People have been trying to use existing technologies, such as relational database systems for such graph data management problems. It is perfectly possible to represent and store a graph in a relational table, for instance as a table where every row contains an edge, and the start an end vertex of every edge are a foreign key reference (in SQL terms). However, what makes a data management problem a graph data management problem is that the data analysis is not only about the values of the data items in such a table, but about the connection patterns between the various pieces. Relational database systems and the SQL language were not designed for such tasks.

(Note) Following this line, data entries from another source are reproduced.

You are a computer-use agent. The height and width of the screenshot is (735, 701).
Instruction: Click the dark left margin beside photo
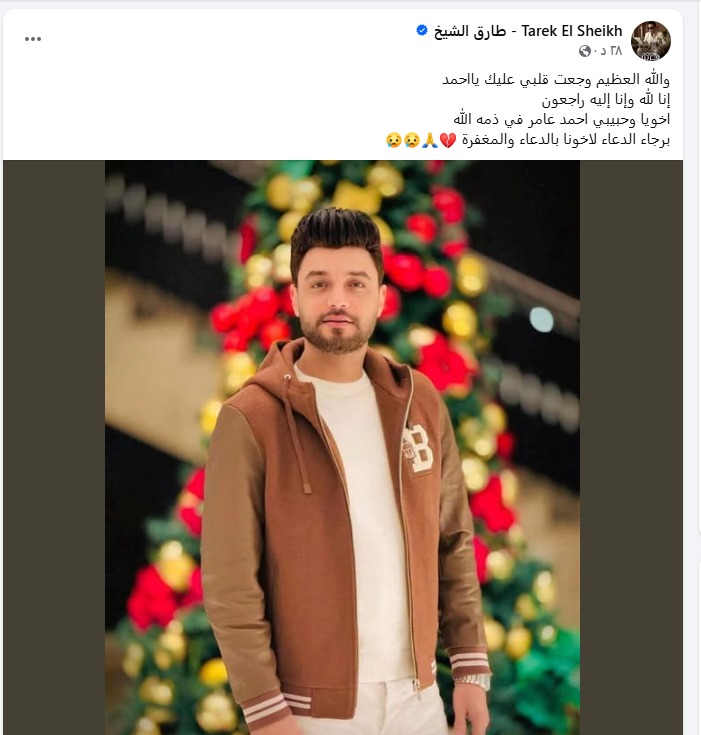pyautogui.click(x=54, y=447)

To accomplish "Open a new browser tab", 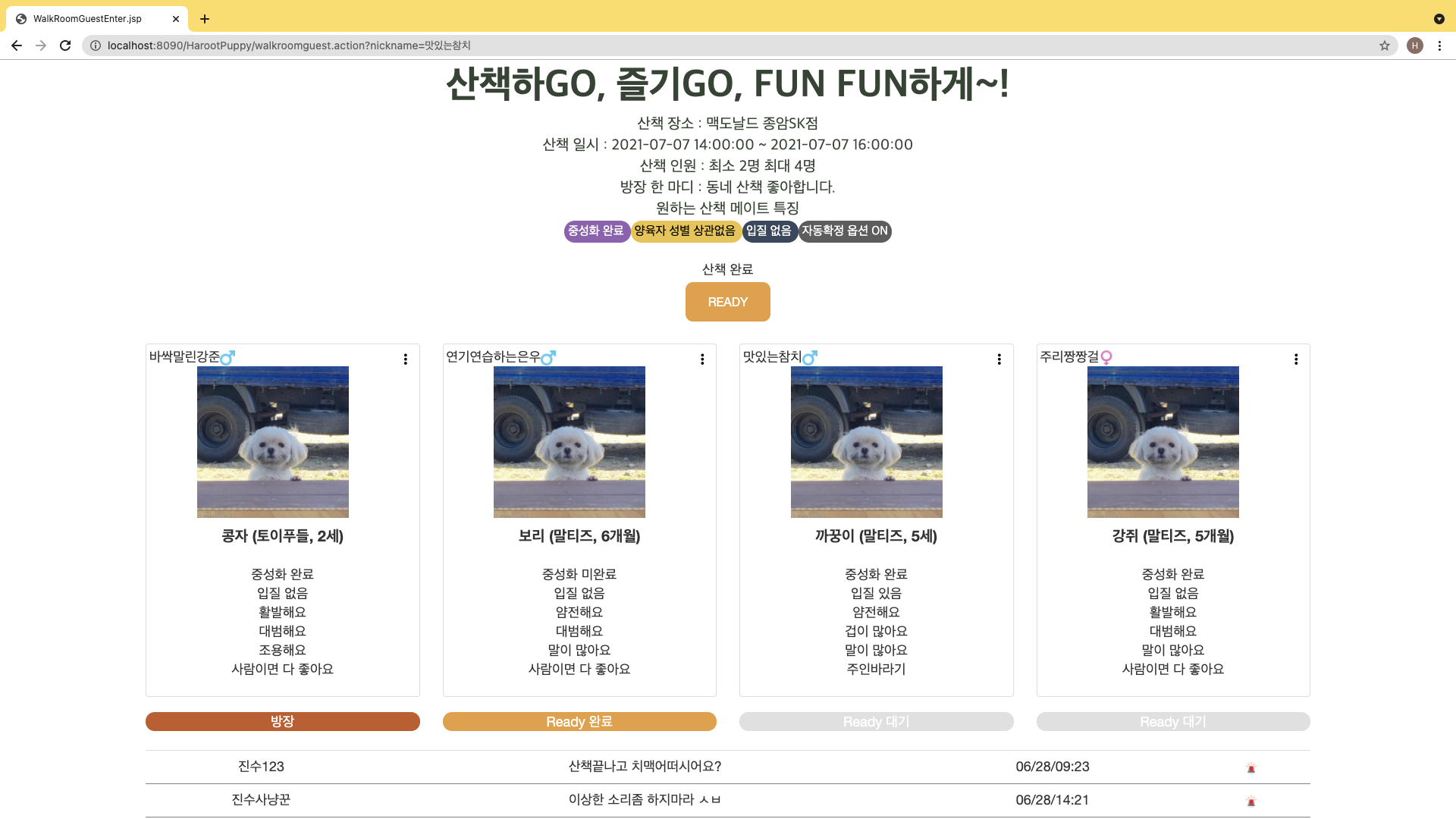I will pos(205,19).
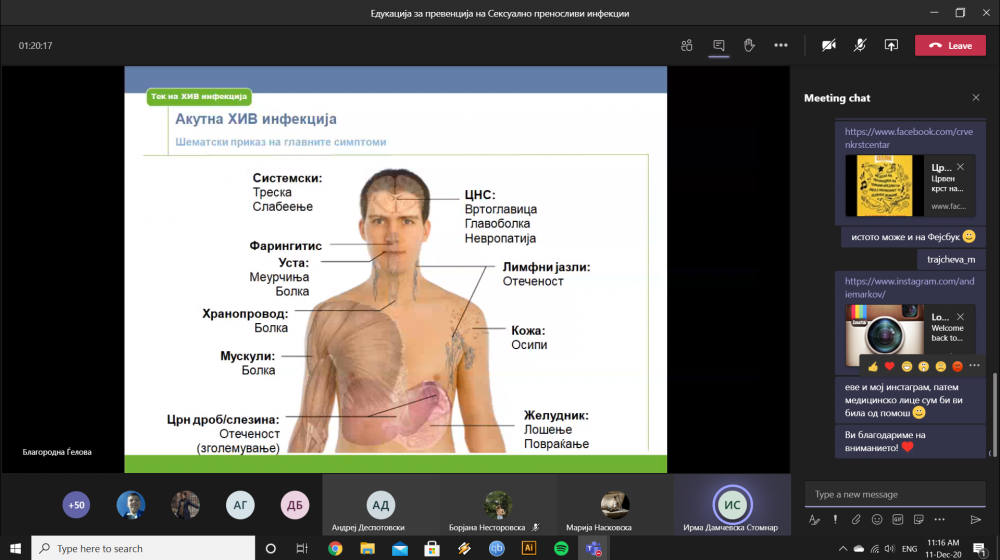The image size is (1000, 560).
Task: Attach a file to chat message
Action: pyautogui.click(x=856, y=519)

The need to perform graph data analysis has led to a proliferation of new graph-oriented data management technologies. Roughly speaking, there are two families of approaches. One are pure graph database systems, which elevate graphs to first class citizens in their data model, query languages, and APIs. These systems often provide specific features such as breadth-first search and shortest path algorithms, but also allow to insert, delete and modify data in a graph database using transactional semantics. A second kind of new system targets the need to compute certain complex graph algorithms, such as Community Finding, Clustering and PageRank, on huge graphs that may not fit the memory of a single machine, by making use of cluster computing.  The ecosystem is still heavily in motion and new systems are being developed as we write.

The mission of LDBC is to provide the first comprehensive benchmarks for graph database management, helping people in IT with a graph data management problem to better understand the nature of their problem, and better understand the pros and cons of the various technological options (including good old relational database technology). LDBC graph benchmarks are also designed to help guide future innovations in new graph database management systems.